ViSketch-GPT: Collaborative Multi-Scale Feature Extraction for Sketch Recognition and Generation
Giulio Federico, Giuseppe Amato, Fabio Carrara, Claudio Gennaro, Marco Di Benedetto
TL;DR
The paper addresses the challenge of recognizing and generating human sketches amid high stylistic variability. It introduces ViSketch-GPT, a two-stage, coarse-to-fine approach that uses a quadtree-based multi-scale context to collaboratively refine patch-level details via a Transformer decoder with a VQ-VAE tokenizer, and employs a Signed Distance Field representation to better handle sparse sketch data. The method models $p(S'|c)$ in a reduced-resolution stage and $p(S|S',c)$ in a refinement stage, with a context-aware leaf predictor $p(l_s^{(i)}|\ualeph(ar{l}_{ar{s}^{(i)}}),c)$ that ensures coherent reconstruction across a hierarchical patch structure. On the QuickDraw dataset, ViSketch-GPT achieves state-of-the-art results in both sketch generation and classification, highlighting the benefits of multi-scale feature collaboration for complex visual patterns and offering a robust framework for geometry-aware sketch understanding with potential impact in AI-assisted creativity and vision tasks.
Abstract
Understanding the nature of human sketches is challenging because of the wide variation in how they are created.

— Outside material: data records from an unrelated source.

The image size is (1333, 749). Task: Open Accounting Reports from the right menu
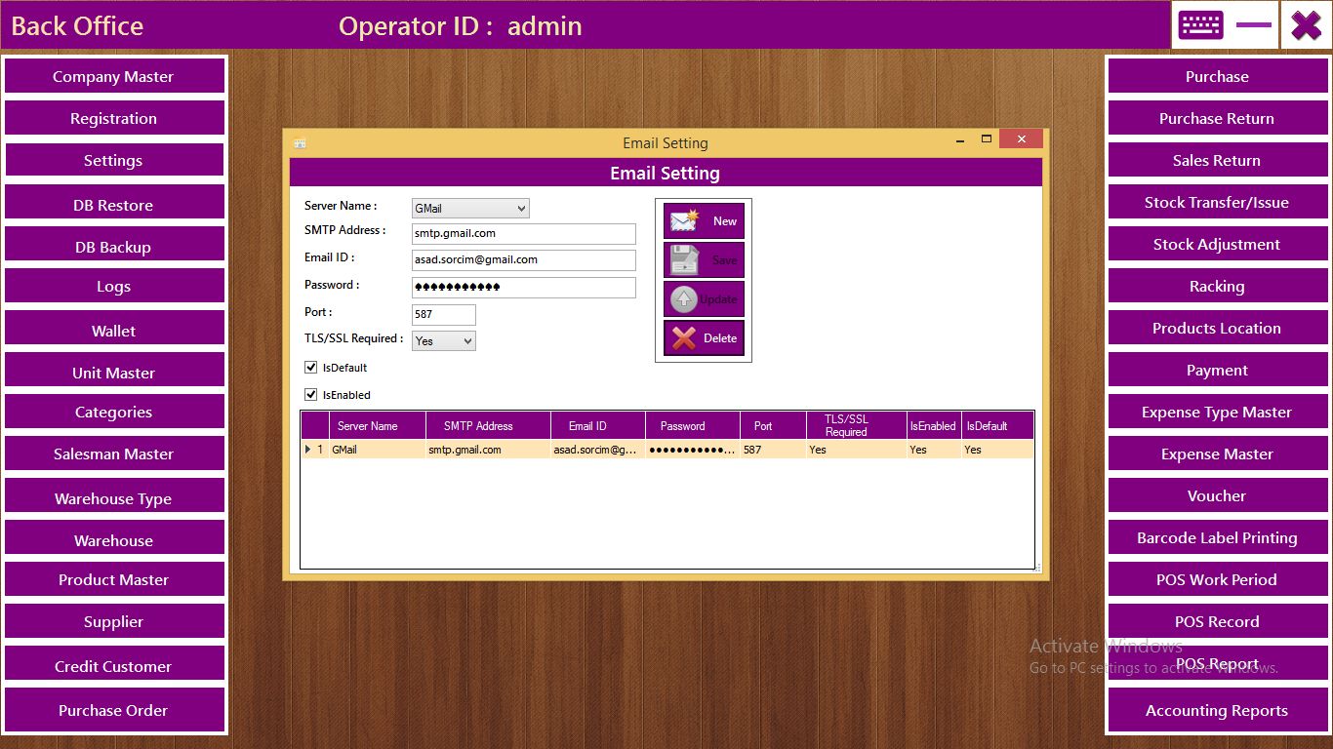point(1216,711)
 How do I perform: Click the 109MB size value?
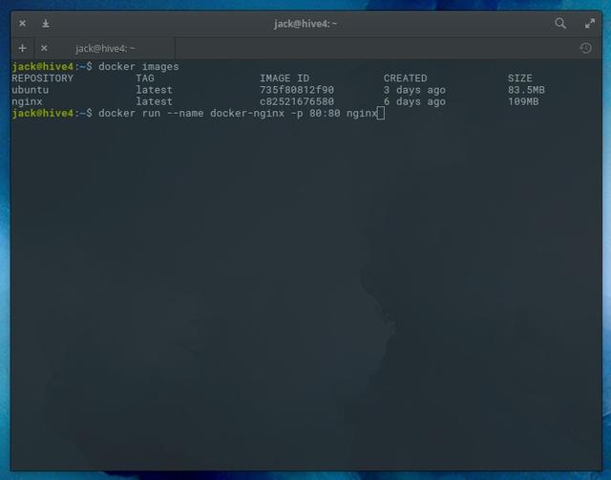point(523,101)
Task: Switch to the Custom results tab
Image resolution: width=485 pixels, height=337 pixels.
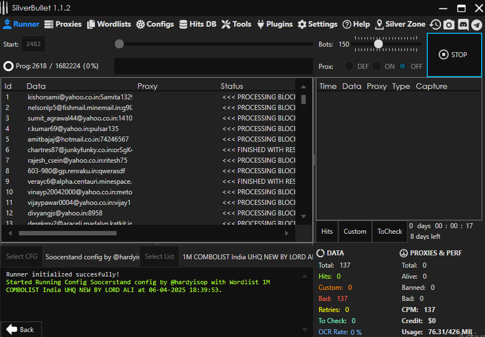Action: point(355,232)
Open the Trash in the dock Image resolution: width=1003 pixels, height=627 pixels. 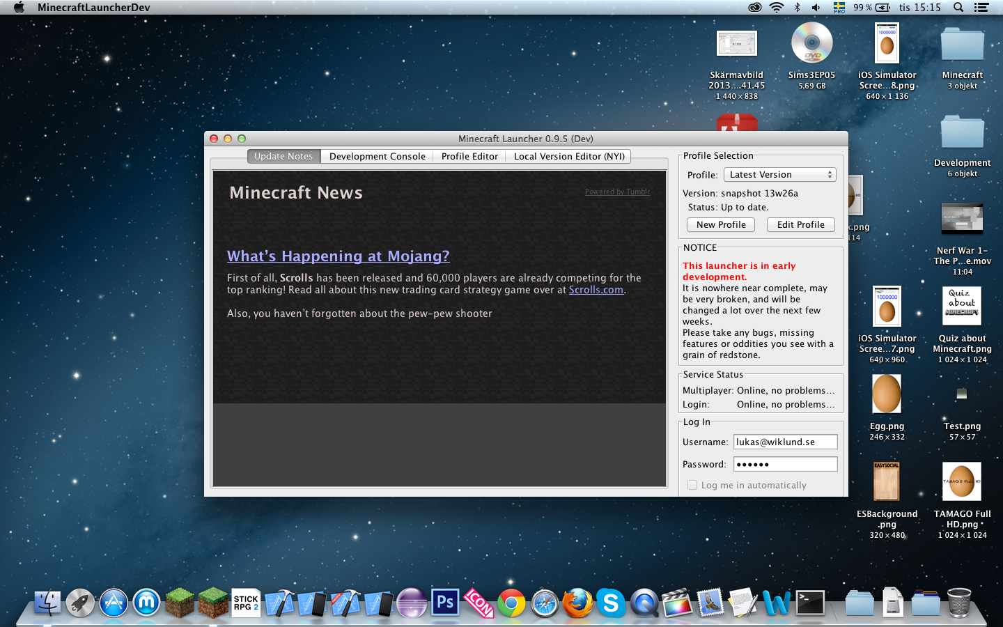(958, 603)
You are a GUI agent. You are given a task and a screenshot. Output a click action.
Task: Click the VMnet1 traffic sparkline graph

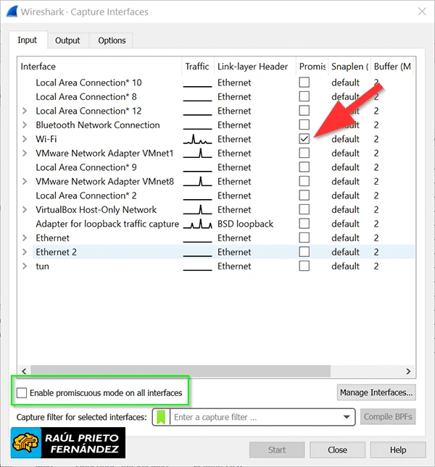coord(197,153)
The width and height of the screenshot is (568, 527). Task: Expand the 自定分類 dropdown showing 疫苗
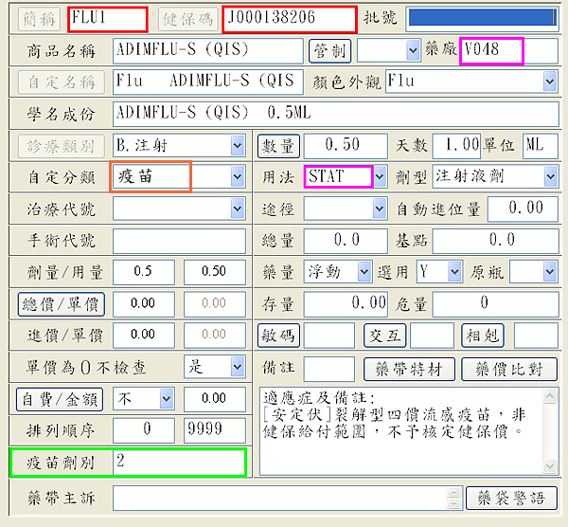click(237, 177)
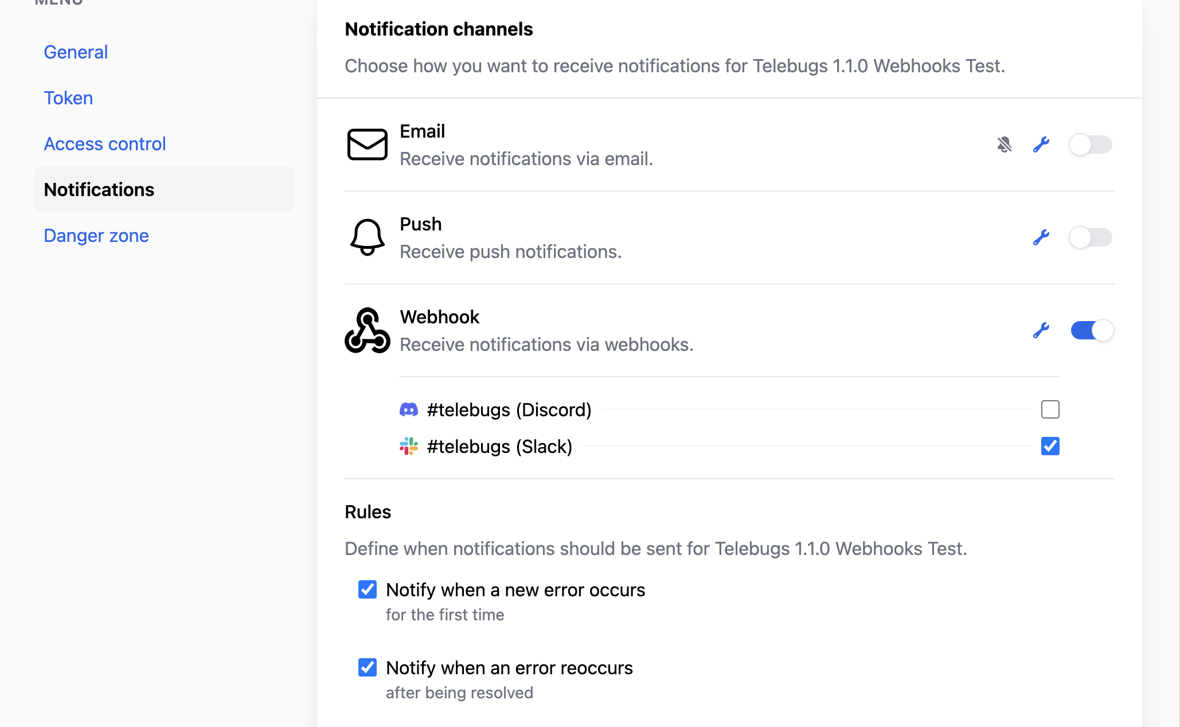The height and width of the screenshot is (727, 1180).
Task: Configure Webhook via its wrench icon
Action: [x=1041, y=330]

Recognizing complex structural patterns improves both the accuracy in recognizing sketches and the fidelity of the generated sketches. In this work, we introduce ViSketch-GPT, a novel algorithm designed to address these challenges through a multi-scale context extraction approach. The model captures intricate details at multiple scales and combines them using an ensemble-like mechanism, where the extracted features work collaboratively to enhance the recognition and generation of key details crucial for classification and generation tasks. The effectiveness of ViSketch-GPT is validated through extensive experiments on the QuickDraw dataset. Our model establishes a new benchmark, significantly outperforming existing methods in both classification and generation tasks, with substantial improvements in accuracy and the fidelity of generated sketches. The proposed algorithm offers a robust framework for understanding complex structures by extracting features that collaborate to recognize intricate details, enhancing the understanding of structures like sketches and making it a versatile tool for various applications in computer vision and machine learning.